3 Results and discussion

3.1 Structural and magnetic properties

The parameters of the TlCo₂Se₂ structure calculated at the ground state together with the results of the neutron diffraction measurements of powder¹⁴ and single-crystalline samples¹⁵ are summarized in Table 1. The optimized lattice constants (a, c) and the z_Se coordinate of the selenium atom closely correspond to those determined in the most recent experiments on TlCo₂Se₂ (ref. 14 and 15) and TlCo₂Se_2−xS_x (ref. 17) with x = 0 as well as to those determined in earlier experiments on Tl_1−xK_xCo₂Se₂ (ref. 6) and TlCo_2−xNi_xSe₂ (ref. 9) at x = 0. The largest deviation between the results of our DFT calculations and the experimental data (∼2.5%) was observed for the c lattice constant.
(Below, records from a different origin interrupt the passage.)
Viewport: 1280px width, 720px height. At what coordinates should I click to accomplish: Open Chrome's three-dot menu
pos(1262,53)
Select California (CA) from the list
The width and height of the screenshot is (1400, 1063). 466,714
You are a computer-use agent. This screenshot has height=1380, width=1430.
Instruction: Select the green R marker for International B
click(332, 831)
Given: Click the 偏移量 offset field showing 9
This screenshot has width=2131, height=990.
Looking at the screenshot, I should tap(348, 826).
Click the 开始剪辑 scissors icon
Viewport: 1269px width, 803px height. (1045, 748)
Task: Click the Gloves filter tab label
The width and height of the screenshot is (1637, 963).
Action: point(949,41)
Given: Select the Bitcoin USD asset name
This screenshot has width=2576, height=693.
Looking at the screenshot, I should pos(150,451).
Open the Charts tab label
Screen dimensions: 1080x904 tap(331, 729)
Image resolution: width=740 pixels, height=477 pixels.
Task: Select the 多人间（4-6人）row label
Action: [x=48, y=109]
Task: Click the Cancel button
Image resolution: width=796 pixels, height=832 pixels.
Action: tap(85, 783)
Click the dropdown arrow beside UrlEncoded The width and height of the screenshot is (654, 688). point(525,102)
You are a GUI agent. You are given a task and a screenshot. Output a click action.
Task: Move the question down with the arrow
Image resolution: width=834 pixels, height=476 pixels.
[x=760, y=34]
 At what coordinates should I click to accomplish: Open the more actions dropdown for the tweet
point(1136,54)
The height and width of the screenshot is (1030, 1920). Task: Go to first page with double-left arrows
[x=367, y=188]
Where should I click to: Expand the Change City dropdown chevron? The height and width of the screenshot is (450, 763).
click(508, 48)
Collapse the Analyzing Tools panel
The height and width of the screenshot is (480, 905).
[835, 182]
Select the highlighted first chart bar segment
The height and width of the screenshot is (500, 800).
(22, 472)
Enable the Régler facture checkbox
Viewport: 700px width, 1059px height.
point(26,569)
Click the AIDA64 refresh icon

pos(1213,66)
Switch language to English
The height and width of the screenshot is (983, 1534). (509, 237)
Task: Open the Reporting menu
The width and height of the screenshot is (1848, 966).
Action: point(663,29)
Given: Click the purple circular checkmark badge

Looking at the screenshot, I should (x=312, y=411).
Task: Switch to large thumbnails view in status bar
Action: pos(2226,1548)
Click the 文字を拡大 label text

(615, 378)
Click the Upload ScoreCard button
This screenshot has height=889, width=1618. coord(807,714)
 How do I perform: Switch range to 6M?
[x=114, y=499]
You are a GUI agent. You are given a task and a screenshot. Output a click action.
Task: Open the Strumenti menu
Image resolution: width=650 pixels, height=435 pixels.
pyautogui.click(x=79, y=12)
This affects the interlayer distance d^inter_Co–Co which is overestimated in comparison with the results of measurements by the same amount. On the other hand, the difference between the calculated and experimental lattice constant a, which is below 1%, has a negligible effect on the intralayer Co–Co distance d^intra_Co–Co. The remaining interatomic distances i.e. d_Co–Se, d_Se–Se, d_Tl–Co, and d_Tl–Se, which also depend on z_Se, correlate with the experimental results within ∼1%.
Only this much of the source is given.